Wall Street Declines as Tech Stock Pause Rally, Tesla Down after Weekend Crash
Major wall street indices fell from record levels on Monday as investors sought cues from first-quarter earnings reports to justify the rich valuation of equities, while Tesla shares fell following a fatal car crash.
The electric-car maker was down 3.5% after a Tesla vehicle, which was believed to be operating without anyone in the driver’s seat, crashed into a tree on Saturday night north of Houston, killing two occupants.
The stock, which was the biggest drag on the S&P 500 and the Nasdaq, was also under pressure due to a sharp drop in bitcoin over the weekend.
The S&P 500 was mostly lower, with Microsoft Corp, Amazon.com Inc and Nvidia Corp also weighing on the benchmark index as analysts await results this week and next that form the bulk of earnings season.
Corporate outlooks should indicate to what degree the rally from last year’s lows can continue. Analysts expect first-quarter earnings to have grown 30.9% from a year ago, according to Refinitiv IBES data.
The U.S. economy is poised to boom as consumers hold $2 trillion in savings in excess of pre-pandemic levels, said Doug Peta, chief U.S. investment strategist at BCA Research, adding markets are in pause mode.

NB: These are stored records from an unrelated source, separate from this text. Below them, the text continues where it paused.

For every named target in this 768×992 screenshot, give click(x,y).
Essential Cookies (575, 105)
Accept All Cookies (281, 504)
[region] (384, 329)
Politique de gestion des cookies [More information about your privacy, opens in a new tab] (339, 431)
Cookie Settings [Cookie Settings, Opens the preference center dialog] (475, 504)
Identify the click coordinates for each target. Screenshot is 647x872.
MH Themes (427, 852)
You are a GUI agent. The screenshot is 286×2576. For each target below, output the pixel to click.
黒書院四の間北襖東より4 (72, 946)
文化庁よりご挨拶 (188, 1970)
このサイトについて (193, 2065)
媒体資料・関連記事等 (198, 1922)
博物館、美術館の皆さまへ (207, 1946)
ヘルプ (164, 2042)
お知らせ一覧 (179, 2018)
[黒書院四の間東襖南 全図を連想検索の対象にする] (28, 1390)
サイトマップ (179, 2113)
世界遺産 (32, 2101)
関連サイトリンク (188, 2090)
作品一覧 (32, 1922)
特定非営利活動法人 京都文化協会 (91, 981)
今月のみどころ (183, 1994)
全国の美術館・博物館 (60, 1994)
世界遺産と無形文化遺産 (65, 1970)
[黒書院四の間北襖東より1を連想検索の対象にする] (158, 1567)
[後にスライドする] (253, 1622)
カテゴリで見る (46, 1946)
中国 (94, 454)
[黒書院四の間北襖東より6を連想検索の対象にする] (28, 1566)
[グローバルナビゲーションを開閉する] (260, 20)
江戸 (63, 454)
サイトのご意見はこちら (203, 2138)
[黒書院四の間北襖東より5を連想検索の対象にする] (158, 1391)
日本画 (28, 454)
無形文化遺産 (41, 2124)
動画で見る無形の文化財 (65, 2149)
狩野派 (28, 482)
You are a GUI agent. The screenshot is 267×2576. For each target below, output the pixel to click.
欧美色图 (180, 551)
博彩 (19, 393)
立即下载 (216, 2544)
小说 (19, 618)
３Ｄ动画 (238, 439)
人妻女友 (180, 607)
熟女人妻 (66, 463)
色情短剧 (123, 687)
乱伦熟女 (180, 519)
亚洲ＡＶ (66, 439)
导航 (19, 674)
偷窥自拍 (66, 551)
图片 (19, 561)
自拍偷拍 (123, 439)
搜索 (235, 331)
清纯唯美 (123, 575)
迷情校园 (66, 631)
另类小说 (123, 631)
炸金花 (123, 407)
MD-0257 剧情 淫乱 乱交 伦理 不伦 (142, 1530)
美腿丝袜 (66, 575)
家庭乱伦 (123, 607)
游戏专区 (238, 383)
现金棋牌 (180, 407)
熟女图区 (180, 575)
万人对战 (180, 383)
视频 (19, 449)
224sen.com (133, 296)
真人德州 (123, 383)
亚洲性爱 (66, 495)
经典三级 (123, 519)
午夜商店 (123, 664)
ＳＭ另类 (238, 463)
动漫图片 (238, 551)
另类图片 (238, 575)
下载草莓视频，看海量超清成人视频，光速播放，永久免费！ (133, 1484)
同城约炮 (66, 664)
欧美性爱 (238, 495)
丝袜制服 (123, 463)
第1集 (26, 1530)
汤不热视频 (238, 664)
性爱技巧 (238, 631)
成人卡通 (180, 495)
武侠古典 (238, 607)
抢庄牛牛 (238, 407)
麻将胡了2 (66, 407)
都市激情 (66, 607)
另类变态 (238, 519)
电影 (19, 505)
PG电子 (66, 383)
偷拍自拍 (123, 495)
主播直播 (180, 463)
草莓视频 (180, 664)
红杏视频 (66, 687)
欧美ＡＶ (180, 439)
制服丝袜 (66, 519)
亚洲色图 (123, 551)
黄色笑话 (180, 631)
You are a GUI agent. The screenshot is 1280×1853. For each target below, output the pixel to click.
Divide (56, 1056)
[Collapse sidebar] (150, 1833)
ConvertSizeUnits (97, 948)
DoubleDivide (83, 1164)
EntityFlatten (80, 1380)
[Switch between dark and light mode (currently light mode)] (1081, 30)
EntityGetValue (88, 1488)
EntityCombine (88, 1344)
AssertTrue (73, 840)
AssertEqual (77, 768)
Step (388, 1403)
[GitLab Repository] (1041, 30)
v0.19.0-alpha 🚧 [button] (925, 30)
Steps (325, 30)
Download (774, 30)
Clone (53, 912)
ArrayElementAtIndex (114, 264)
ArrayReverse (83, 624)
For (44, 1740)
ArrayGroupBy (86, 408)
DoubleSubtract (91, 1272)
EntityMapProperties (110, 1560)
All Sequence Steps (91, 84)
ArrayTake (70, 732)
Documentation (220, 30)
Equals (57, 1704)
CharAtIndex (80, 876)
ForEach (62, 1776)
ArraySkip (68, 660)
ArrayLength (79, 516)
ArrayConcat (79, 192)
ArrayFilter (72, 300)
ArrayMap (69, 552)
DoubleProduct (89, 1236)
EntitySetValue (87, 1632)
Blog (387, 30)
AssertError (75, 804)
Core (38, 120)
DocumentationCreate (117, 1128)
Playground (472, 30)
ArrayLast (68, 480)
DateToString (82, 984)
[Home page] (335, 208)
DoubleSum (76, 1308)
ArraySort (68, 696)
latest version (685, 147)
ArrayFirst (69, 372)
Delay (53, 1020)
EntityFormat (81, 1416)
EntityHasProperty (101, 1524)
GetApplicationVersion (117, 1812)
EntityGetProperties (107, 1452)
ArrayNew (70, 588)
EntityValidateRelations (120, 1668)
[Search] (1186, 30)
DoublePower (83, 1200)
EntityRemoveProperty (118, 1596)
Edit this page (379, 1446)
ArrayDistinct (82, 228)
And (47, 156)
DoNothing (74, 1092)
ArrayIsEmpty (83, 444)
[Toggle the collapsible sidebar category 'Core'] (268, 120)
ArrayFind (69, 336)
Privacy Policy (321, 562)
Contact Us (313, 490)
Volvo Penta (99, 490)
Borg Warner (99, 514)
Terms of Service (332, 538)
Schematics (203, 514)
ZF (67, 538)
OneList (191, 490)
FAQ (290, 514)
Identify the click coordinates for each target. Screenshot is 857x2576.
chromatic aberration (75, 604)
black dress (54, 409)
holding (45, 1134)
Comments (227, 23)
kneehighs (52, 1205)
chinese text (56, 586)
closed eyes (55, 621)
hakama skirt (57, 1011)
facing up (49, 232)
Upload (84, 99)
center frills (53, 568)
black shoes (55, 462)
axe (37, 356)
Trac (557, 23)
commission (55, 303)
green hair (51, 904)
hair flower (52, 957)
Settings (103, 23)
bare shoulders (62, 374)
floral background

“If indeed we do keep grinding higher that would be healthy, that would suggest that the grinding higher is sustainable,” Peta said. “The pullbacks along the way are healthy.”
Real estate was the only one of the 11 S&P 500 sectors to post gains for wall street investors.
Nvidia fell 3.5% on wall street after the UK government said it would look into the national security implications of Nvidia’s purchase of British chip designer ARM Holdings, raising a question mark over the $40 billion deal.
Coca-Cola Co rose 1% after the beverage maker trounced estimates for quarterly profit and revenue, benefiting from the easing of pandemic curbs and wide vaccine rollouts.
IBM Corp, another blue-chip company, slipped about 0.2% on wall street ahead of its results after market close.
”The market has had a huge jump to the upside so it needs to take a little bit of rest,” said Peter Cardillo, chief market economist at Spartan Capital Securities in New York.
”For now it’s just a little bit of profit taking as traders await results from big tech names on Wall Street.”
Wall Street Index Overview
The Dow Jones Industrial Average fell 123.04 points, or 0.36%, to 34,077.63. The S&P 500 lost 22.21 points, or 0.53%, at 4,163.26; while the Nasdaq Composite dropped 137.58 points, or 0.98%, to 13,914.77 as volume on U.S. exchanges was 9.86 billion shares.
A recent retreat in benchmark 10-year Treasury yields from 14-month highs has helped high-flying technology stocks to rebound, while strong economic data has lifted the S&P 500 and the Dow to record levels.
The S&P 500 has gained the past four weeks, its longest winning streak since August 2020.
GameStop Corp jumped 6.3% on wall street after the announcement of its chief executive’s resignation while Harley-Davidson Inc jumped 9.7% after the motorcycle maker raised it full-year forecast for sales growth.
Crypto stocks including miners Riot Blockchain and Marathon Digital each fell more than 8% as bitcoin took a hammering over the weekend. Bitcoin closed down 0.7%.